__PROBLEMS TO SOLVE__.
[a] From the passage about a mother's search for her son, output the text between "Five days had" and "you heartless bastards!!!", inclusive.
[b] In the passage about a mother's search for her son, what was the blanket that the restaurant employees gave Tuan made of, and what colors was it?
[c] List every kind of relative whose photos Nguyen brought to her son, according to the passage about her search for him.

::: TEXT PASSAGE :::

Finally, in November, there came an improbable call from a restaurateur in San Jose, a woman named Huong Le who had seen Nguyen’s story on Vietnamese-language television. She said Tuan had been living behind her restaurant for the last couple of months at the Lion Plaza shopping center on King Boulevard. He slept on the sidewalk on a patch of cardboard. On Nov. 19, a woman moved by her story offered her a ride from Orange County to San Jose. It was about noon when she found the restaurant. Her son wasn’t there, but restaurant employees said they had been taking care of him. When he was hungry, he’d knock lightly on the rear kitchen door and they would pass him beef noodles and rice, bread and pork. He rarely spoke, they said, and often stood completely immobile. But they found him polite, unthreatening. Look for his blanket, they told Nguyen. It’s blue and yellow fleece. We gave it to him.
She had been searching in the United States for three months, lifting blankets off men and women who had somehow fallen into its sewers. Now she knelt and lifted one more.
They took him to the Santa Clara Valley Medical Center for observation in the psychiatric unit. They shaved him and cleaned him and gave him a room. She came every day, to sit with him. He said little. Mostly he sat slouched forward, staring at the floor, his hands folded in his lap. He seemed to recognize her but would not acknowledge it. Perhaps he just could not grasp the improbability of a poor woman from Vietnam coming to find him in a land so large. When he did speak, he told of having been chased by men who meant to harm him. She did not know what it meant, whether it was a real memory or part of what doctors called his mental illness. They had diagnosed him with an unspecific psychotic disorder.
There were details of his time in the United States that she didn’t ask about. So she would not learn that in 1995, he and several other men had burst into an Arcadia home and used a rope to tie up a man and his wife before making off with their cash and jewelry. That police had labeled him a gang member. That a judge had sentenced him to 10 years in state prison, though he was released in five. That he went to prison three more times on parole violations, finally going free in January. I’m nobody, he kept saying. You don’t want anything to do with me.
Hoping to break through, she brought him photos of his brother and sister back in Vietnam, of aunts and nieces and nephews. She spoke of taking him home to Vietnam. She did not dwell on whether such a trip was even possible. She had to return in January, when her visa expired. It was not clear whether authorities would let him go too.
For now, though, she had arranged a place for them to stay, at the Cao Dai Temple in San Jose, when the hospital released him. She ran her hand up and down his back and promised she wouldn’t leave him. She would take care of him from now on. She told him that it didn’t matter to her, whatever had happened, whatever he’d done. She blamed herself for sending him across the world with no one to watch over him.
Five days had passed since she rescued him from the streets, and all he would call her is “aunt,” a generic Vietnamese term for an older woman, not necessarily of blood relation. Now, he spoke a word she had not heard him utter in 20 years.
Mother.
Sorry for this overly sentimental story and the obviously posed photo. But it has everything: a dying mother, a quest across the oceans, a compassionate community and finally a mother and son reunion. And it's Christmas, you heartless bastards!!!

::: GIVEN DATA :::

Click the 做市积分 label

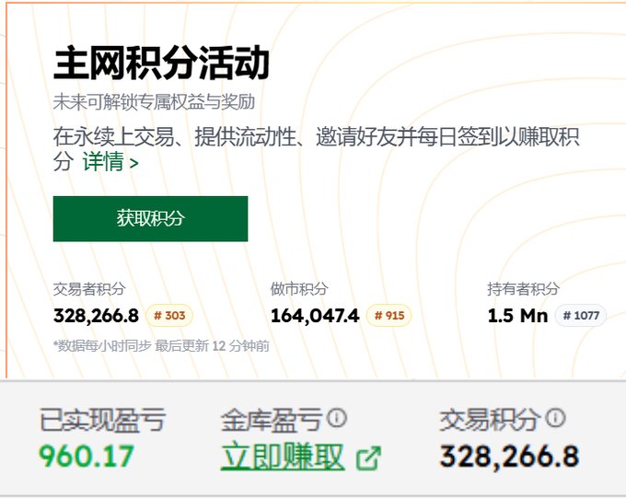[x=299, y=289]
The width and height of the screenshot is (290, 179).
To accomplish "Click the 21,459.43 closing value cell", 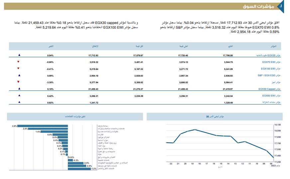I will point(93,89).
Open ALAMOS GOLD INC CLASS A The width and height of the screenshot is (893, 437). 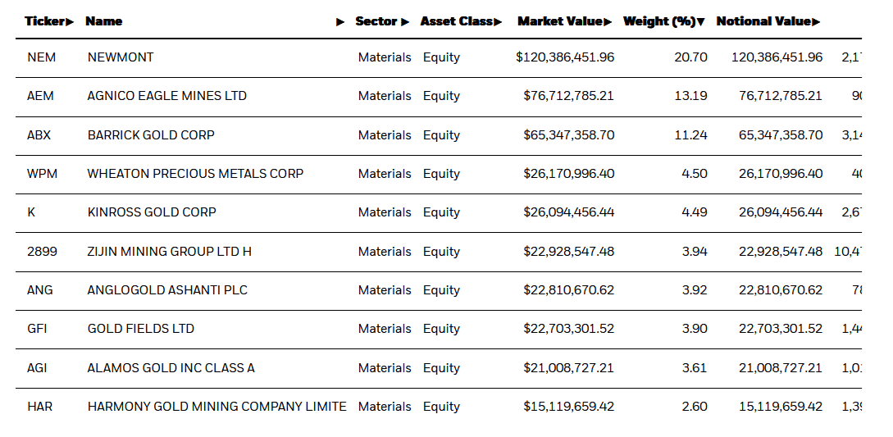pos(171,368)
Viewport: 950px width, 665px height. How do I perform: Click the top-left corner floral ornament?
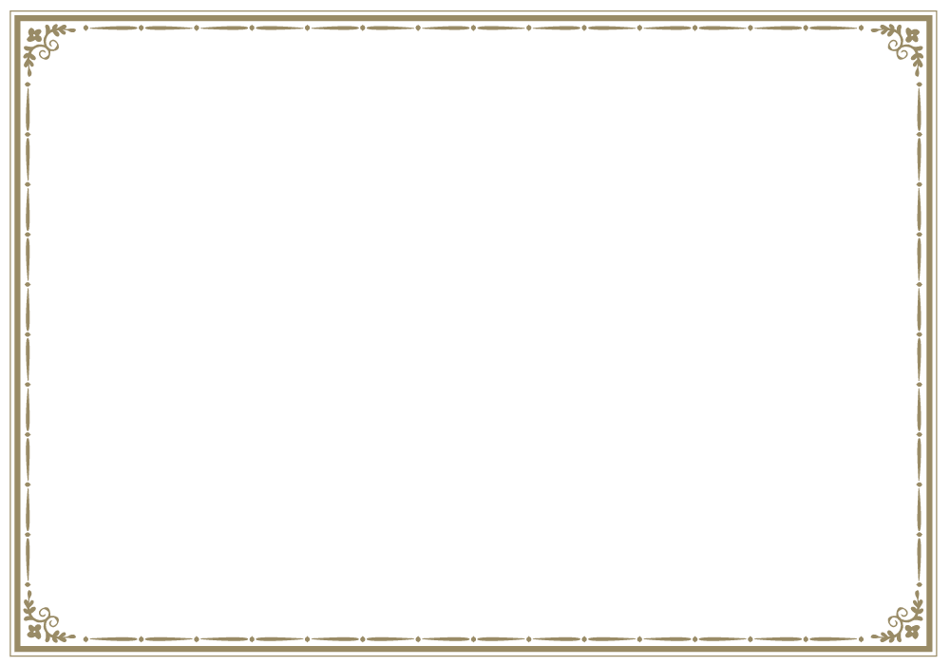[x=36, y=36]
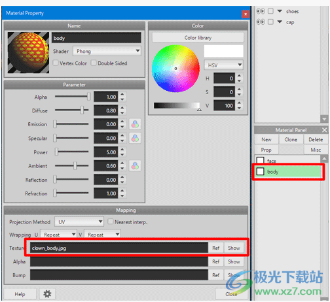This screenshot has width=330, height=302.
Task: Open settings with the gear icon
Action: pos(47,294)
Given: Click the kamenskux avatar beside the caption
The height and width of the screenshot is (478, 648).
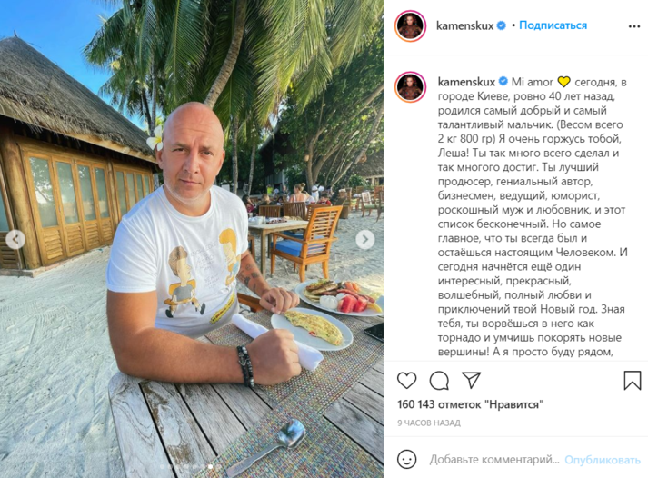Looking at the screenshot, I should click(410, 87).
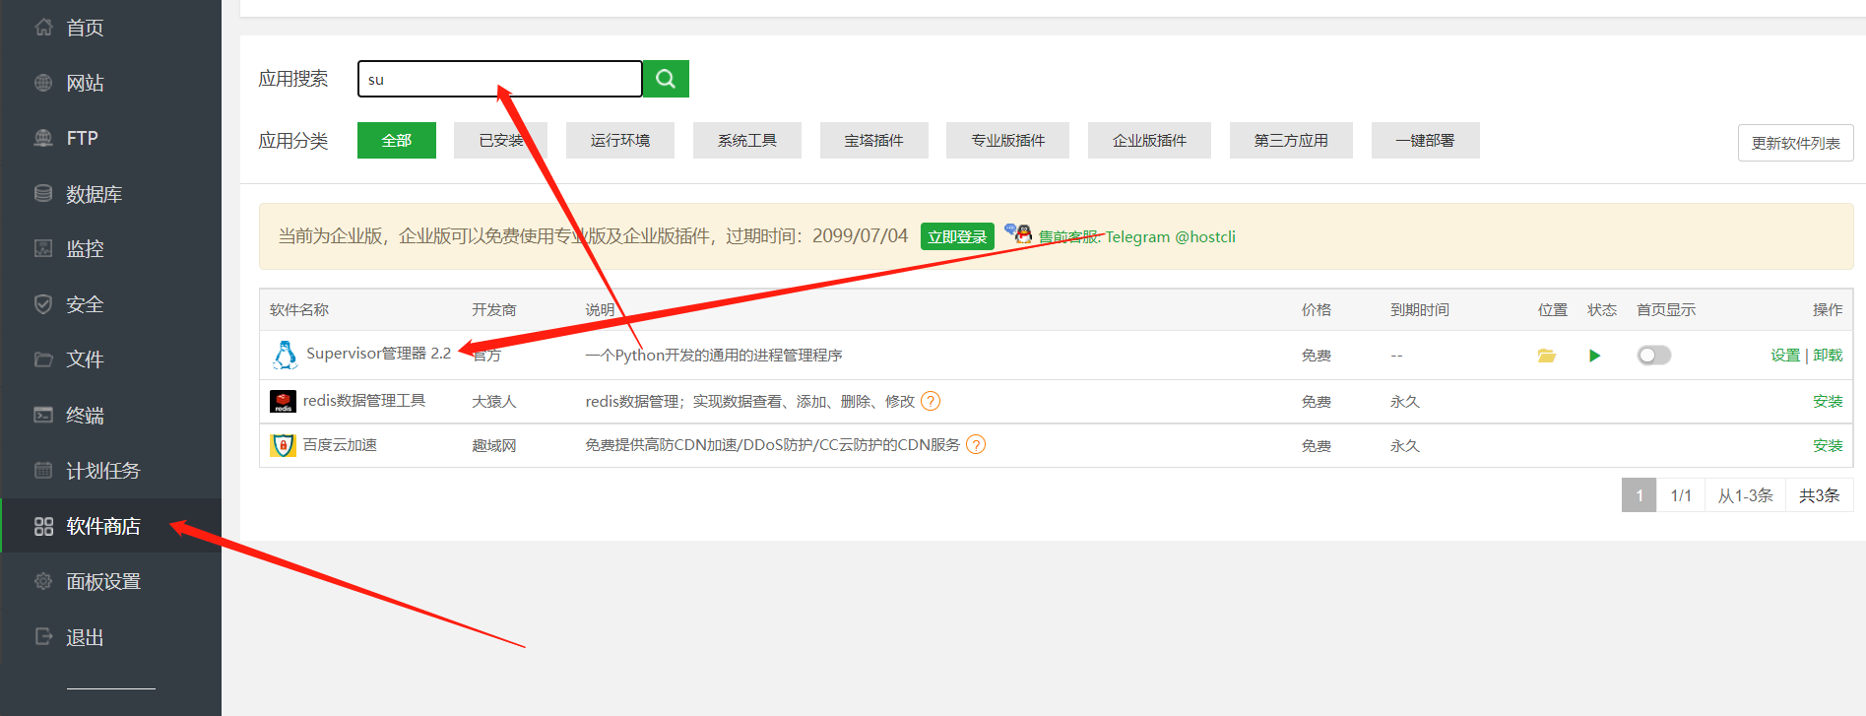Go to 数据库 in the sidebar
Viewport: 1866px width, 716px height.
(x=94, y=194)
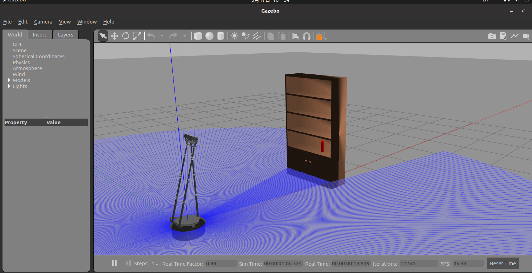The height and width of the screenshot is (273, 532).
Task: Open the Camera menu
Action: pos(43,22)
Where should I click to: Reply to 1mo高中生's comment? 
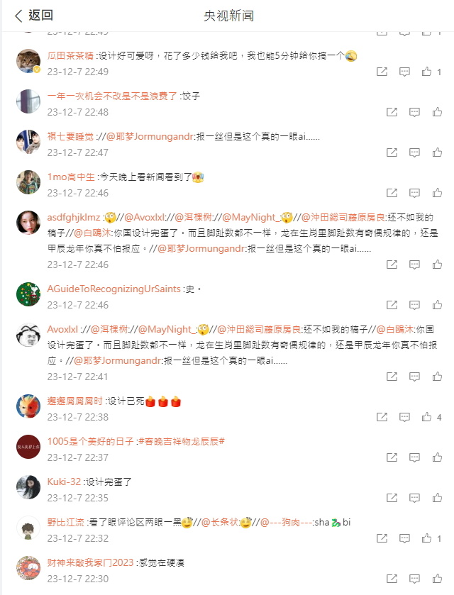click(x=414, y=193)
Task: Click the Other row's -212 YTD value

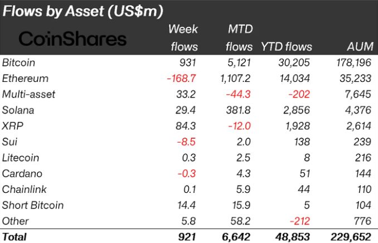Action: pos(299,221)
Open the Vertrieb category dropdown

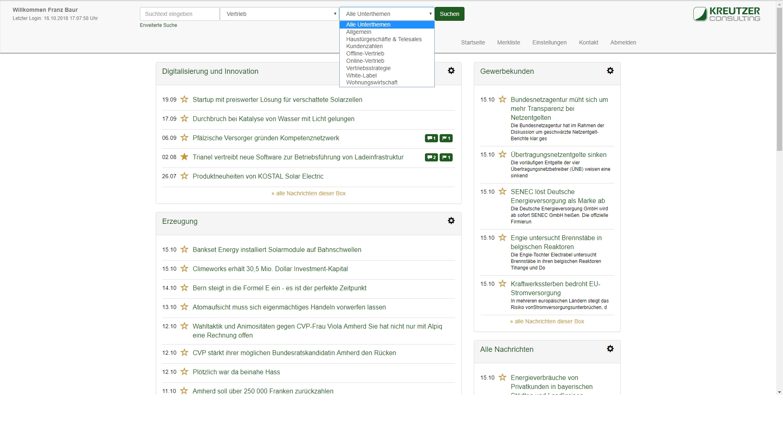point(280,14)
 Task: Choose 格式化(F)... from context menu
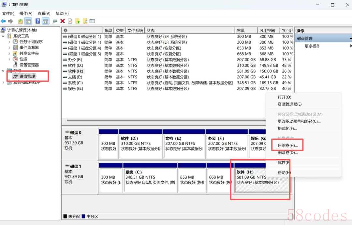click(x=287, y=128)
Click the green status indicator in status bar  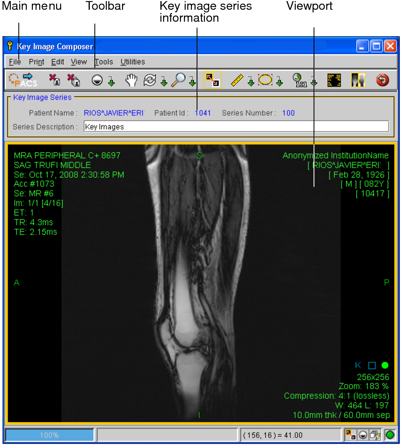pos(390,435)
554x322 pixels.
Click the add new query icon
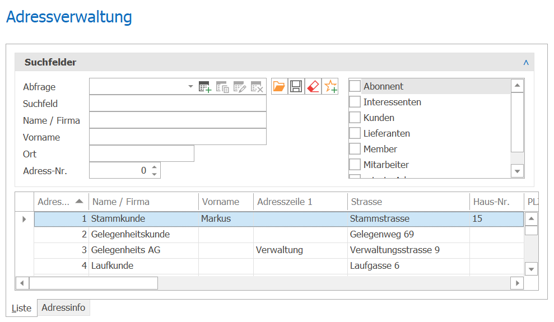tap(205, 86)
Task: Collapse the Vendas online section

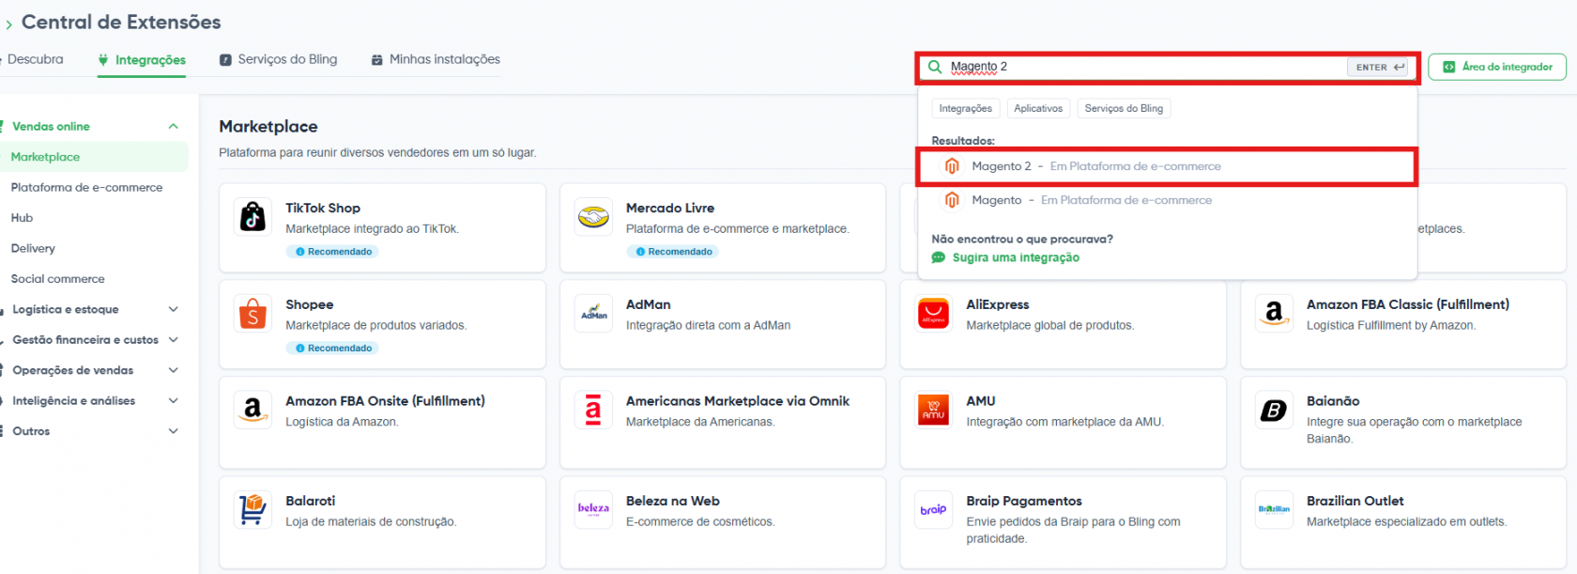Action: [x=173, y=127]
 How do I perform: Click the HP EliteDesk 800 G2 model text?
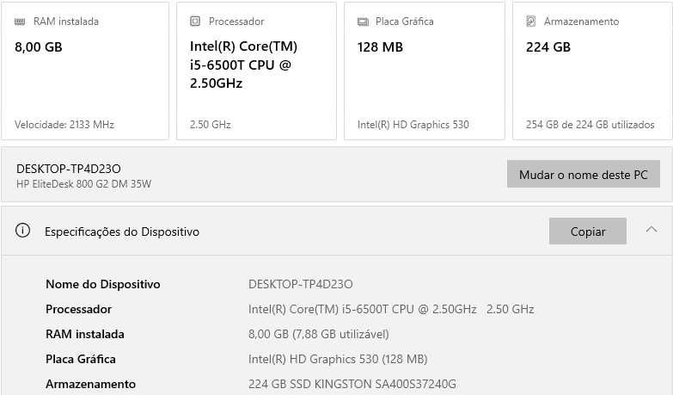pyautogui.click(x=83, y=183)
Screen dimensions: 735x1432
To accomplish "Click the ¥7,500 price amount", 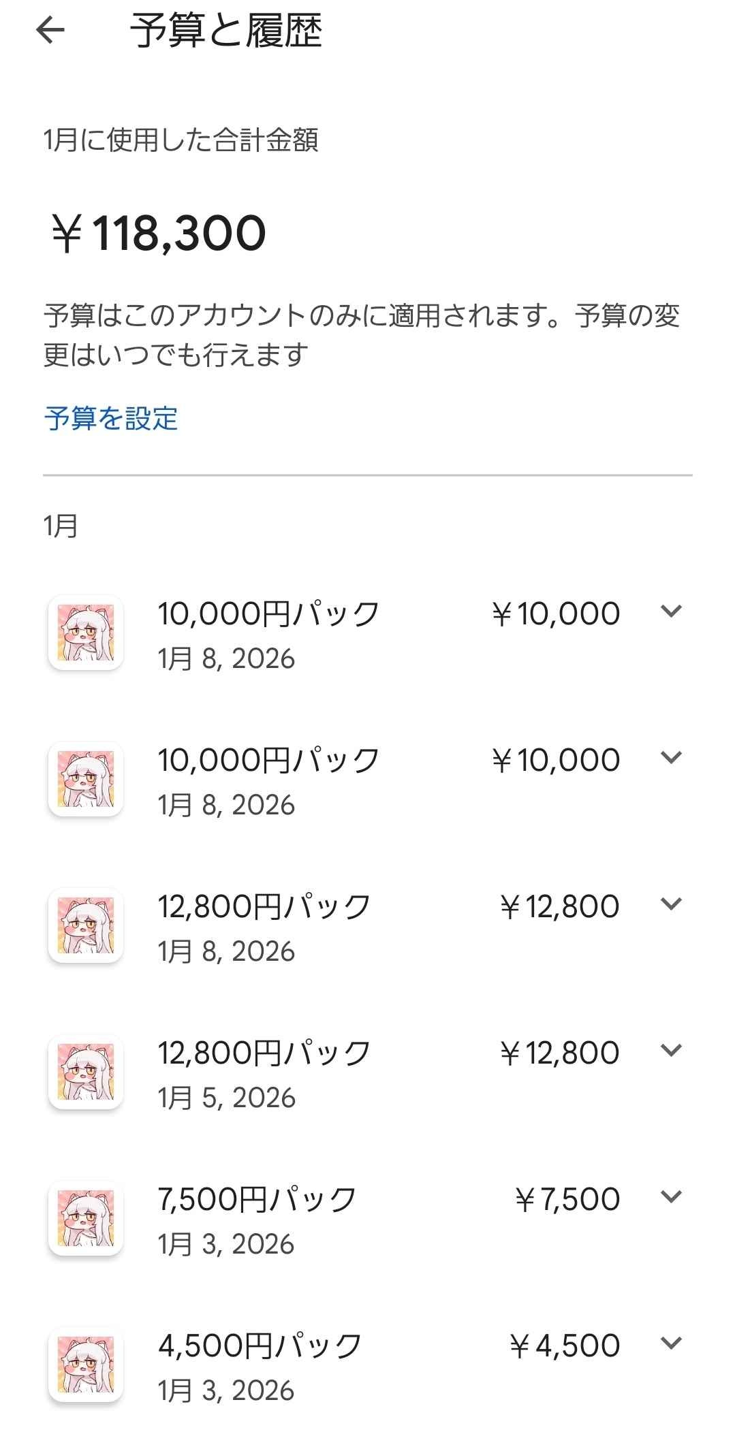I will point(567,1199).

:::

__WRITTEN ANSWERS__.
[a]
Five days had passed since she rescued him from the streets, and all he would call her is “aunt,” a generic Vietnamese term for an older woman, not necessarily of blood relation. Now, he spoke a word she had not heard him utter in 20 years.
Mother.
Sorry for this overly sentimental story and the obviously posed photo. But it has everything: a dying mother, a quest across the oceans, a compassionate community and finally a mother and son reunion. And it's Christmas, you heartless bastards!!!

[b] It was blue and yellow fleece.

[c] His brother, his sister, aunts, nieces, and nephews.